Abdulla Ocalan (L), Sellahettin Demirtas (C) and Sırrı Süreyya Önder. Photo: HDP
ERBIL, Kurdistan Region—The pro-Kurdish printing house Mesopotamia published a selection of recorded meetings at the Imrali prison in Turkey where the Kurdish leader Abdulla Ocalan is serving a life sentence.
The 470-page book entitled “Notes from Imrali” came to the bookstores in Germany in October 2015. It reveals details of some of the crucial meetings that took place between Kurdish and Turkish mediators who came to Ocalan’s negotiation table inside the notorious prison on Imrali Island, at the Marmara Sea.
Although in jail since 1999, Ocalan has maintained an influence over Kurdistan Workers’ Party (PKK), which regards him as their unrivalled leader.
The Turkish government under then Prime Minister Receb Teyyib Erdogan launched extensive, and often successful, peace talks with Ocalan in late 2012 that finally led to the two-year ceasefire which was broken last year.
As the ceasefire was put in place in March 2013, news broke out that the jailed leader would leave Imrali and possibly take part in PKK’s coming congress in which the party would disarm and join the political process in the country.
The book confirms the news citing Ocalan’s conversation with HDP co-leader Sellahettin Demirtas about his intention.
“They might relocate me to a better place this summer where I could receive and meet my guests.

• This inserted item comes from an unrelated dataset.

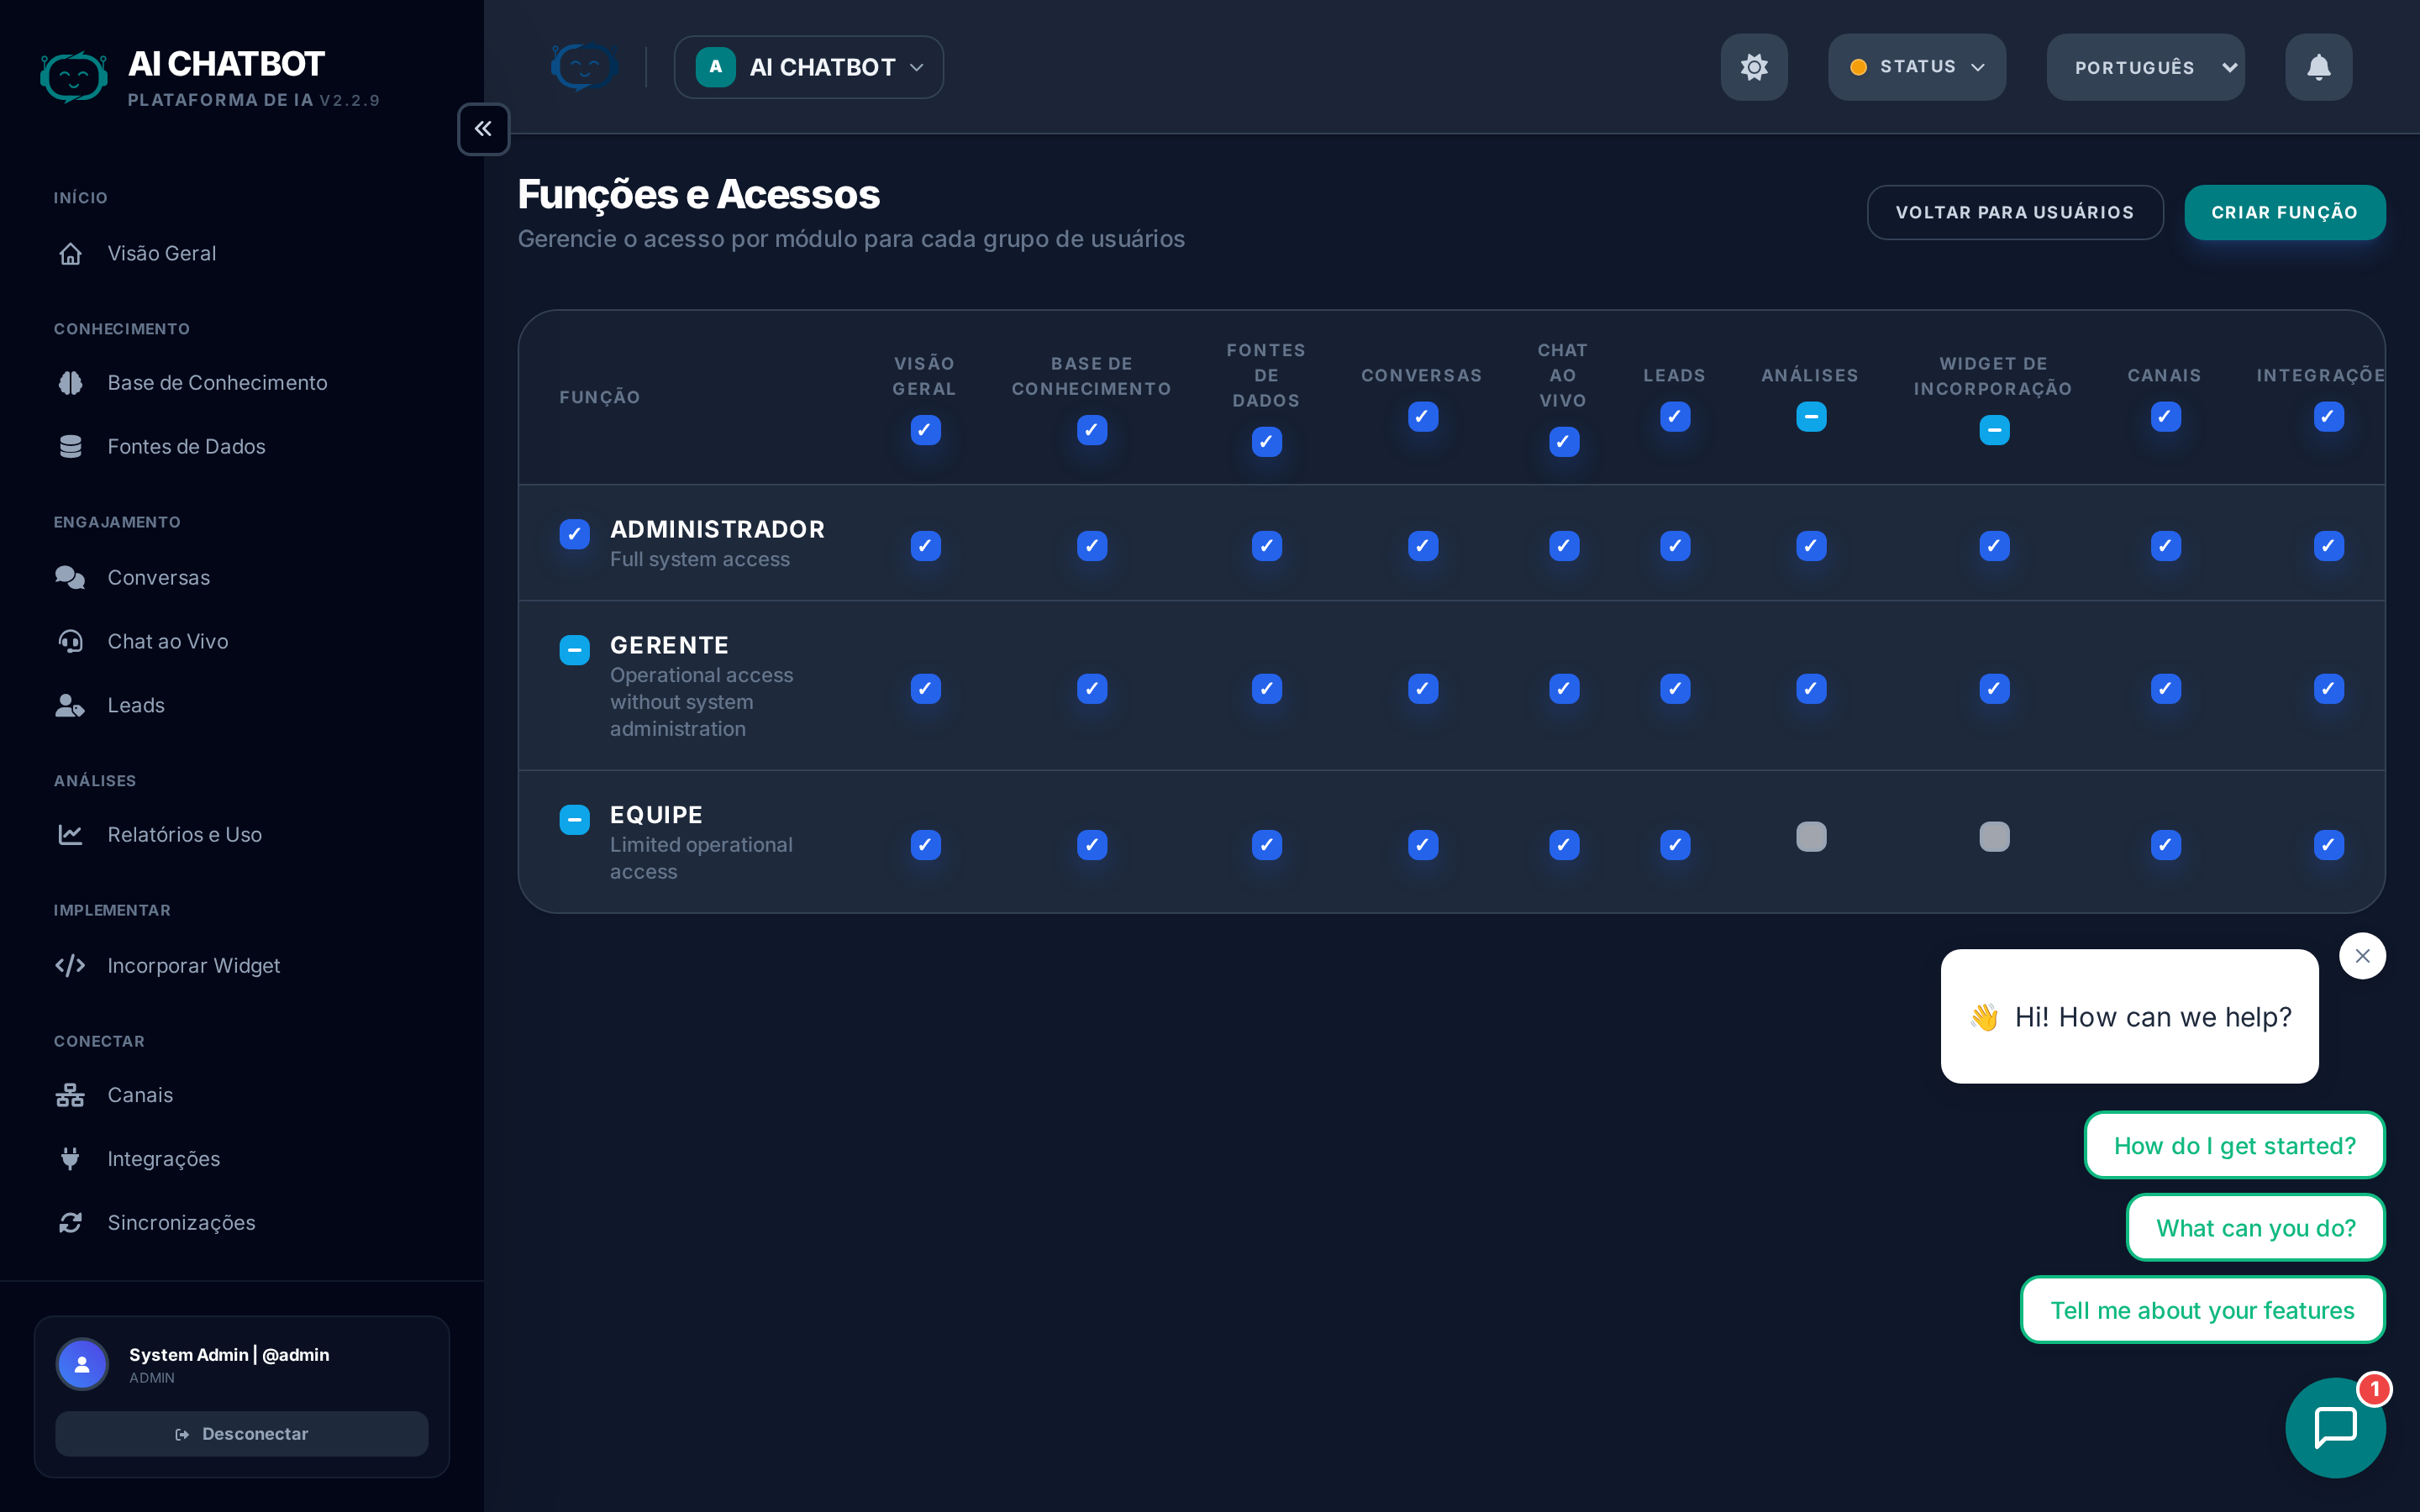Go to Chat ao Vivo
The width and height of the screenshot is (2420, 1512).
168,641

They may have started building the place by now. If so, may be those from Qandil (PKK leadership) would come and meet me there. And maybe the disarmament will be on the agenda for the coming congress. I need to take part at the congress,” Ocalan says speaking to Demirtas in March 2013.
The question about how influential Ocalan is on the PKK decision-making, the book offers a rare hint, which shows Ocalan’s impact.
In one of the meetings, a Turkish government mediator asks Ocalan to prevent PKK from “inciting” young people in the town of Cizire who were clashing with police at the time.
“Qandil (PKK leaders) must stop this game of walkie-talkies. We are not children. We hear what they tell the young people in Cizire,” the unnamed Turkish mediator is quoted as saying.
“For this matter I need a channel of communication with the PKK,” Ocalan replies.
“Now you are being unfair. You are running the PKK from here. We have allowed you to do so,” the mediator says.
According to the conversations in the book, Turkish President Erdogan has said his main disagreement with Ocalan remains on the question of Kurdish enclave in Syria.
The Prime Minister (Erdogan) said he would come to an agreement with Apo (Ocalan’s nickname). But there is only one red line, and that is Syria. He said he would not allow a Kurdish entity be established like the one in northern Iraq,” Kurdish mediator Sırrı Süreyya Önder tells Ocalan quoting Erdogan.
“And you tell him that we will not allow Kurds to remain in a centralized Syria, and that is our red line,” Ocalan has said.